Much stronger international cooperation is needed against illegal tax evasion, but also against the legal but destructive tax avoidance of multinational corporations shifting their accounting profits to lowest tax jurisdictions. Social solidarity, health and pension systems that need normal tax revenues to survive for the benefit of all citizens, are under threat from corporate tax avoidance which has taken on huge proportions across the global economy.

Solid and efficient banking is a key condition for rapid growth and job creation, but for that to be the case, finance must be regulated at the national and international level in such a way that the sector measures its success by its long-term contributions to the real economy and growth, and not by its short term trading and speculation profits.

No doubt structural reforms are needed in many countries. Inclusive high quality healthcare systems must be financed. Retirement pensions must be made safe for current as well as future retirees, even as citizens live longer. This will require reforms which allow longer and at the same time more desirable life time work, require more lifelong training, and encourage cooperation across generations. Programmes for the insertion of young and new workers into productive employment are particularly important.

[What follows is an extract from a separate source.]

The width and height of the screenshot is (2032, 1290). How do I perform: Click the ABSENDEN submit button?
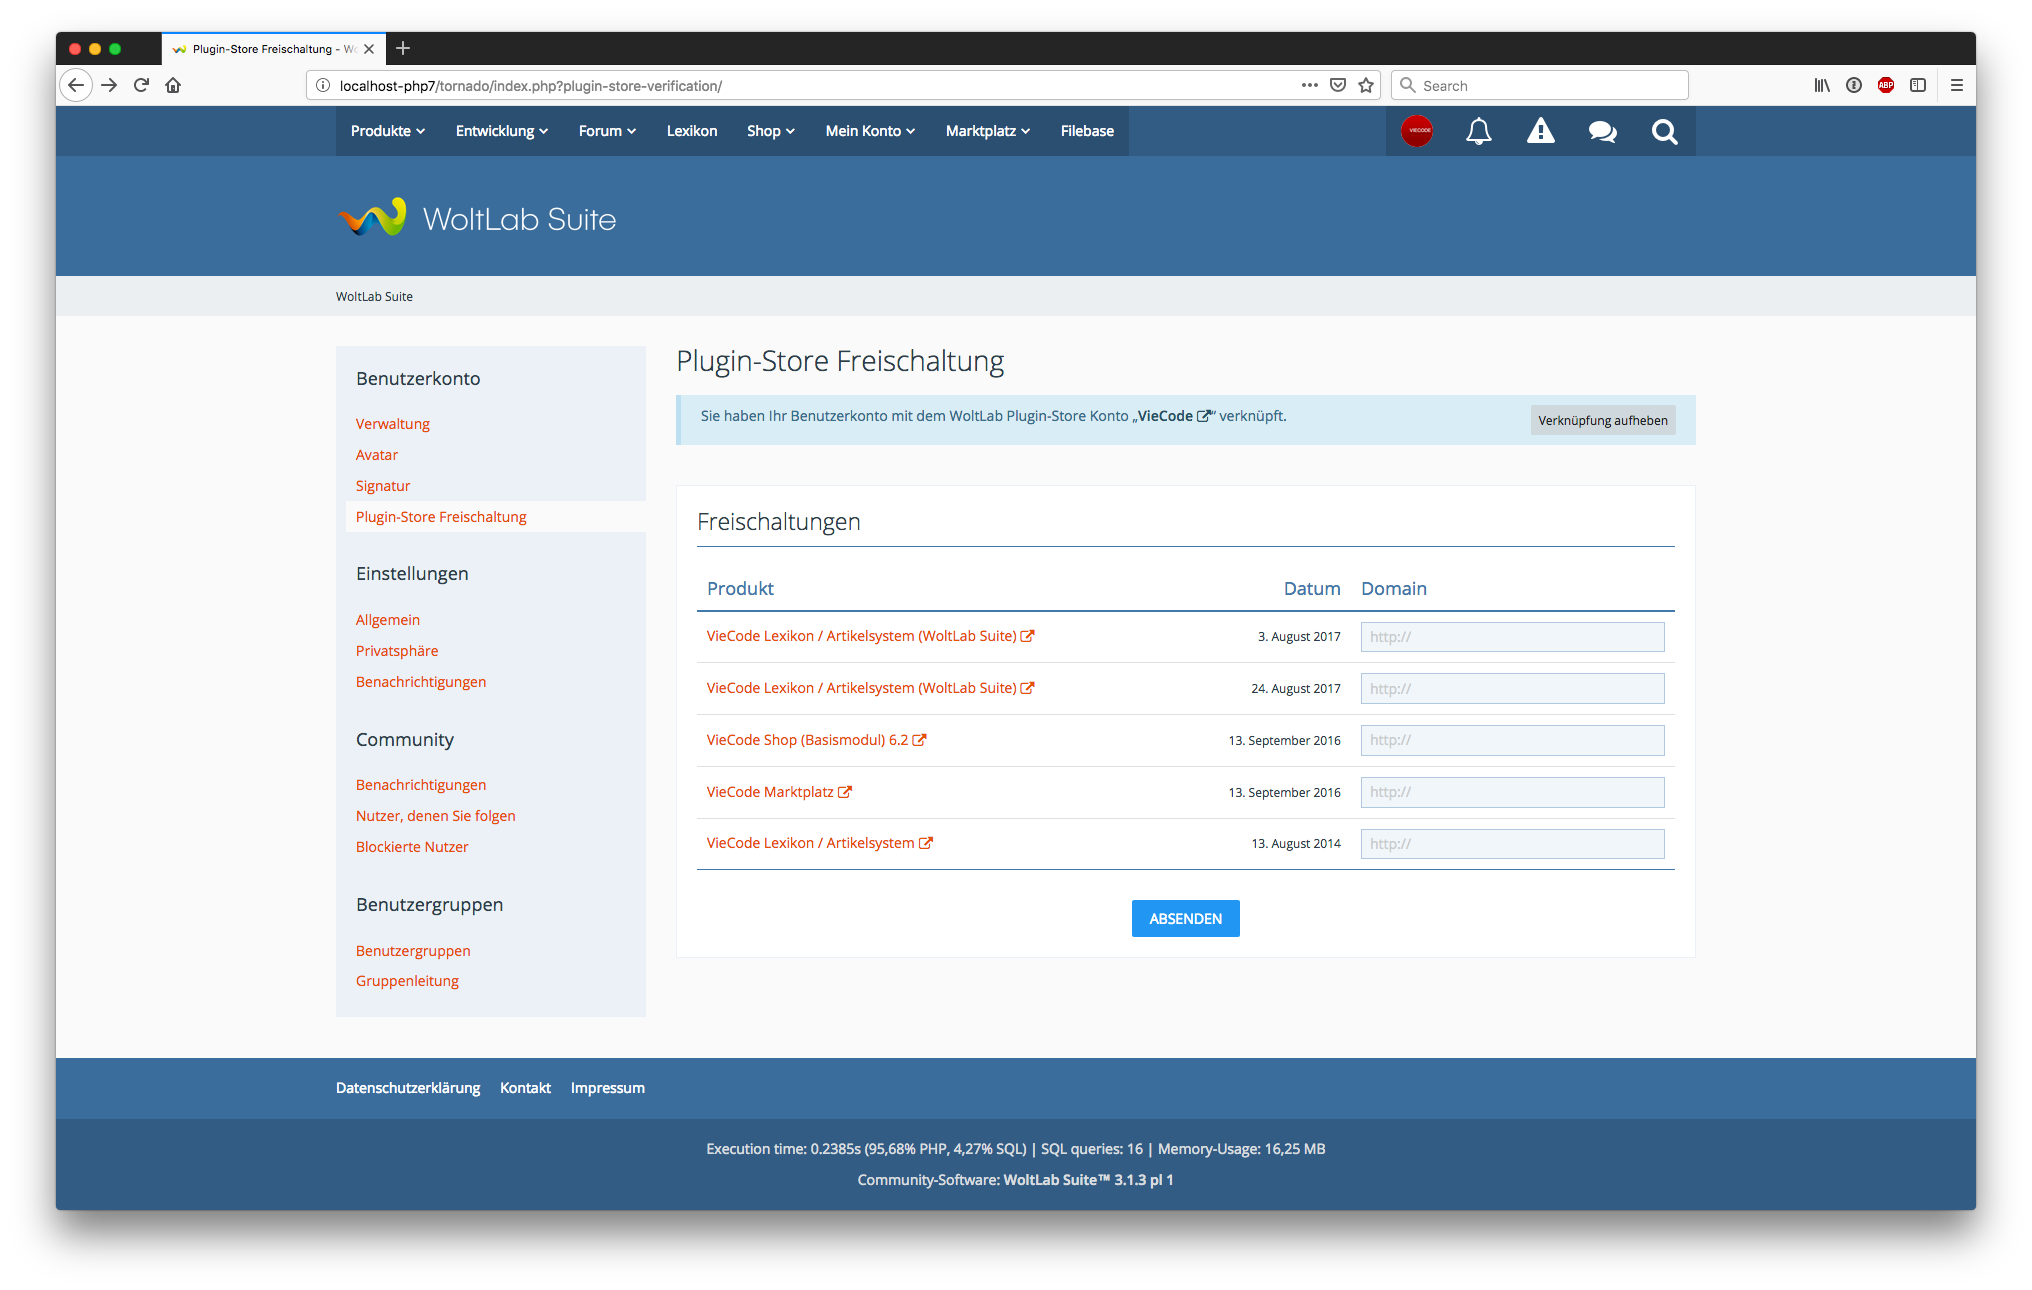pos(1185,918)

The progressive political forces must encourage new forms of work, new technologies, new ideas and innovations. Social solidarity must be achieved through progress, not through protecting past practices that may no longer be desirable or feasible in the world of the 21st century. This cannot be done, however, without those who have benefitted and are benefitting the most from globalisation paying their fair share of taxes. Tax systems must not stifle initiative and enterprise, but they cannot be allowed to let hugely profitable multinationals pay almost no taxes on their large profits, by complex tax avoidance schemes.

It is time also to reaffirm the need for global development and to strengthen the will to eradicate poverty, a determining factor in the exclusion from school of young people according to sex and place of residence. It is in this way that hundreds of millions of people, of which the majority are women, particularly in Africa, South Asia and Latin America, could become productive workers and welcome consumers, if they had access to basic health care, education and shelter. It is unacceptable ethically and politically to leave these millions in poverty when we have the know-how, the technology and the resources to help them help themselves and become empowered members of the world community, while putting particular emphasis on gender equality and women´s empowerment in the post-2015 agenda.

It is also high time to join forces to fight against the danger of climate change and the huge long-term disruptions it could bring with it. The most recent summary IPCC report has again shown the serious risks the world is facing. This danger can be turned into an opportunity by unleashing a new technological revolution that would bring the world clean energy and green growth. To launch such a revolution, the right incentives are needed, combined with a careful management of the transition. Renewable energy activities can indeed create millions of jobs, but that does not mean that coal workers should face misery. Progress must be managed and take place in a world where support is given to those who have to adjust, and where solidarity provides the security that is needed for citizens to embrace change and innovation.

These key objectives can only be achieved by greatly strengthened cooperation between progressive political forces and civil society organisations across the world. Technological developments will continue to increase our interdependence as nations, people and citizens. There can be no way back, and progressive forces must of course embrace progress with all its opportunities. Technology must be managed, however, for the benefit of not a few, but the benefit of all.